[INSTRUCTIONS FOR THE TASK]:
In the listing below, please print the line that contains "Task: Tick the" and every line that follows it, exactly.

______________________________

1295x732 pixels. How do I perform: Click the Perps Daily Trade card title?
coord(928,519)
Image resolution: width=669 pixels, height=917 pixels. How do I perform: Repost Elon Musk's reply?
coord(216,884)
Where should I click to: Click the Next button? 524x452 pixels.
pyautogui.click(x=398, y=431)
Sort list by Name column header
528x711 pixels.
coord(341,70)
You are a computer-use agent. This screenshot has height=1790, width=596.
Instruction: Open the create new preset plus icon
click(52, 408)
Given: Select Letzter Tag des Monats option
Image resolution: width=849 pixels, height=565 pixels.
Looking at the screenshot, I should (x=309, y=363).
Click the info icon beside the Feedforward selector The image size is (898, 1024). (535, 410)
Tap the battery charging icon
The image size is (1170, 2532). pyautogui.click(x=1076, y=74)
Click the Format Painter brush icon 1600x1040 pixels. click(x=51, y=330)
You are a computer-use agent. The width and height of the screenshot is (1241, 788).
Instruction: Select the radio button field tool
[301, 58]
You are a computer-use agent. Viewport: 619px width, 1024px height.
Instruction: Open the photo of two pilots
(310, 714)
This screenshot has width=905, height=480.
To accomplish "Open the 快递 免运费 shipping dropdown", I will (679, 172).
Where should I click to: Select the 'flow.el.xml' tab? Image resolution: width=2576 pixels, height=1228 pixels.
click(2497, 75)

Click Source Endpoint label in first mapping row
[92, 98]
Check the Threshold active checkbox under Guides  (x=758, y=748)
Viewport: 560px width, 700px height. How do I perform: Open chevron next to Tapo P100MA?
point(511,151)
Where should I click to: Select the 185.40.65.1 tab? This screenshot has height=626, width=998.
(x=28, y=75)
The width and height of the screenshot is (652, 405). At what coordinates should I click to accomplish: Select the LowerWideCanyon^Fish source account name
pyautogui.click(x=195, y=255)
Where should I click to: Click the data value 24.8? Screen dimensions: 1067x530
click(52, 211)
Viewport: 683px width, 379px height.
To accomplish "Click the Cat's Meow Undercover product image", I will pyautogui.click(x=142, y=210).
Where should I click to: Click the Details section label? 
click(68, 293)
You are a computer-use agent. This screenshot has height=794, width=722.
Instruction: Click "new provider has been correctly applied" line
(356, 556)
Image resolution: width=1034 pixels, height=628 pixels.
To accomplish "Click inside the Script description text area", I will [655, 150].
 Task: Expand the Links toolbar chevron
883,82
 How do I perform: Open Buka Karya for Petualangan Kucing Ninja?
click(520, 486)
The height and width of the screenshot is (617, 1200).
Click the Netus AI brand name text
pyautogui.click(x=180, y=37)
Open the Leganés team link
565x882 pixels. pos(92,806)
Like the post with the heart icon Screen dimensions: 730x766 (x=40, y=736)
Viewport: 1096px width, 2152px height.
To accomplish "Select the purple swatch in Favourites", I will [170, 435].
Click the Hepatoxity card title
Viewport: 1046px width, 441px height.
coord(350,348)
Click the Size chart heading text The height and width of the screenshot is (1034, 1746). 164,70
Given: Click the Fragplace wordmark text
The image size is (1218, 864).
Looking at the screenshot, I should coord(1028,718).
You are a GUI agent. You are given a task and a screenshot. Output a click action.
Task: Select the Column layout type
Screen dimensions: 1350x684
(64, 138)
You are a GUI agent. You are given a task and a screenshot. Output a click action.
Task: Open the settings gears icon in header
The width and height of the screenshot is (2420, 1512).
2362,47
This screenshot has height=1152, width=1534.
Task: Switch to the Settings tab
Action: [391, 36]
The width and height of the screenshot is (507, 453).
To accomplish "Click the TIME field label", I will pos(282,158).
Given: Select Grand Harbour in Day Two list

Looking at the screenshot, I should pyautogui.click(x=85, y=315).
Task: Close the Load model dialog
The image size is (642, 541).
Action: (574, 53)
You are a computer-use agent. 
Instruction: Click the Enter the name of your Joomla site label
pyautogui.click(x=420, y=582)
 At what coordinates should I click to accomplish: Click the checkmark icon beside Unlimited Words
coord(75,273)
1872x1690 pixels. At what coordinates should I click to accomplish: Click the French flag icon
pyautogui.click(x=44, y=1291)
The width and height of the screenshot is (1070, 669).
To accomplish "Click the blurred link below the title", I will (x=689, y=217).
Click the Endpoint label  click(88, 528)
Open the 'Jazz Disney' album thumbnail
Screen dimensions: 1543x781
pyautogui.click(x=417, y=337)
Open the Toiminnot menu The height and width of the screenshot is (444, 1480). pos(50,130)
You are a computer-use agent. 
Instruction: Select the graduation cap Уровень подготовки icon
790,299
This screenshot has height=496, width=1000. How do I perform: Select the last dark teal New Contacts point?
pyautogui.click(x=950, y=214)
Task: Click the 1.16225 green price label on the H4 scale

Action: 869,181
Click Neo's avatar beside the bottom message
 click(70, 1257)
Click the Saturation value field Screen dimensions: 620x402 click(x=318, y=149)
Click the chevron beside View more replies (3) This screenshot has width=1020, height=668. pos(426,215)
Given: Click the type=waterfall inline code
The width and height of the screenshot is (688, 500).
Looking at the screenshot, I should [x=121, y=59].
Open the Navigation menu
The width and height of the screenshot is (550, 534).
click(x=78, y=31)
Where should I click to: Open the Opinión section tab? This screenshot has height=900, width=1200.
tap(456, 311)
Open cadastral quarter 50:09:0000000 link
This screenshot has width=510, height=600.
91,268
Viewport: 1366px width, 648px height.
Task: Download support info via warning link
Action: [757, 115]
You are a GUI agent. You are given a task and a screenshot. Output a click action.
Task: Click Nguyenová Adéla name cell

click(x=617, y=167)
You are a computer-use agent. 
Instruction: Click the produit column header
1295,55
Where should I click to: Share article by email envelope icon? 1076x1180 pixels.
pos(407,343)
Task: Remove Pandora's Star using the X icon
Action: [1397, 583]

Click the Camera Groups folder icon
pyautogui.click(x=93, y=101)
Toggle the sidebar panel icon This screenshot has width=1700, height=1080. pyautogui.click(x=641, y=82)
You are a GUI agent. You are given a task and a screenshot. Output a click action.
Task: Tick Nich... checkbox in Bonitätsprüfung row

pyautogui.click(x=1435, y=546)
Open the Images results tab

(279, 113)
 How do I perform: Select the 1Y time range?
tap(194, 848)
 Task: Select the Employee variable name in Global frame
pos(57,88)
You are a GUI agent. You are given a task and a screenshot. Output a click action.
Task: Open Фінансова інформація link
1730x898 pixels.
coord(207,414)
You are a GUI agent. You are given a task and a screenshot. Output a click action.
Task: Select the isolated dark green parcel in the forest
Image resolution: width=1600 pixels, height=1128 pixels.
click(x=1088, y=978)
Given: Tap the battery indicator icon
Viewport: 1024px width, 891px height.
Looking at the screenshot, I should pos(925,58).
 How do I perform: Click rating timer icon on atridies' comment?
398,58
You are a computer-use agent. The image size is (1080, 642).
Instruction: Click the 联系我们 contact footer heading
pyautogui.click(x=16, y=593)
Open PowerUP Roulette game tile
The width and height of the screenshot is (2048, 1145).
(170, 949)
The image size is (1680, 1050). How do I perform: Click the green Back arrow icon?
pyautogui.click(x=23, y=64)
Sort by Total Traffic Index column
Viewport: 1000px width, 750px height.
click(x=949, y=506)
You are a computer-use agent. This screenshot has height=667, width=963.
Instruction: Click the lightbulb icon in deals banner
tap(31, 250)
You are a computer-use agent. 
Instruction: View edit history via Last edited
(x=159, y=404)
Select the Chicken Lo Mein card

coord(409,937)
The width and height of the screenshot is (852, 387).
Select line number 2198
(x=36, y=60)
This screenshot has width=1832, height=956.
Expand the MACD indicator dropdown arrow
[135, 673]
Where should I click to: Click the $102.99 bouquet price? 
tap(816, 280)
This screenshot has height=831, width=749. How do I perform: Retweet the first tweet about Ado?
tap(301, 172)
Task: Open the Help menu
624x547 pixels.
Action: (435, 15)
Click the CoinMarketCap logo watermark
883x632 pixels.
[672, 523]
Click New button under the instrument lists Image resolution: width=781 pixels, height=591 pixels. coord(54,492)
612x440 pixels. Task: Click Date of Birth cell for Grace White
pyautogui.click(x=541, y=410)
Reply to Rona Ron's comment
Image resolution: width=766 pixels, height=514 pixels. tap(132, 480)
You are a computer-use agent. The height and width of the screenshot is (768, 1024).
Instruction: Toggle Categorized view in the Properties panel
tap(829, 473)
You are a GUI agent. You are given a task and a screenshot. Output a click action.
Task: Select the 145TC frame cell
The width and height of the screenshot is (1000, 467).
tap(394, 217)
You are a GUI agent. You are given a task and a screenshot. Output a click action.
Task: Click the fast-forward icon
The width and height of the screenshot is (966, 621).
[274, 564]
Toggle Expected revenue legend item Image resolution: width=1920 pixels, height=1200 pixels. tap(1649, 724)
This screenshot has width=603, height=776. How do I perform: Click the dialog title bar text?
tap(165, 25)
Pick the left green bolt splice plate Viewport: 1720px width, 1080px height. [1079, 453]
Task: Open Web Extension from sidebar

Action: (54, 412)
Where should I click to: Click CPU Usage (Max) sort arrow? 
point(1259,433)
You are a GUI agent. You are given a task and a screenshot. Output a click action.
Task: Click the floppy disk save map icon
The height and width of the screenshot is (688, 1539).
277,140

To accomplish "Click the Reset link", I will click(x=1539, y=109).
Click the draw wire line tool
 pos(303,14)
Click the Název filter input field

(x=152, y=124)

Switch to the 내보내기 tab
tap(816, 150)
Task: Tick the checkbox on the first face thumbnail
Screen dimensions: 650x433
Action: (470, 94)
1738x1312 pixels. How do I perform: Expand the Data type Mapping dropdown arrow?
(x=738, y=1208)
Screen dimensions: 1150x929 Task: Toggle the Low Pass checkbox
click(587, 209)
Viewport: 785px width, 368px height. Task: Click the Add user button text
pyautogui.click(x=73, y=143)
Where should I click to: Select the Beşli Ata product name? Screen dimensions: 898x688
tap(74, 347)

______________________________

[ANSWER SECTION]:
Task: Tick the checkbox on the first face thumbnail
Screen dimensions: 650x433
Action: (470, 94)
1738x1312 pixels. How do I perform: Expand the Data type Mapping dropdown arrow?
(x=738, y=1208)
Screen dimensions: 1150x929 Task: Toggle the Low Pass checkbox
click(587, 209)
Viewport: 785px width, 368px height. Task: Click the Add user button text
pyautogui.click(x=73, y=143)
Where should I click to: Select the Beşli Ata product name? Screen dimensions: 898x688
tap(74, 347)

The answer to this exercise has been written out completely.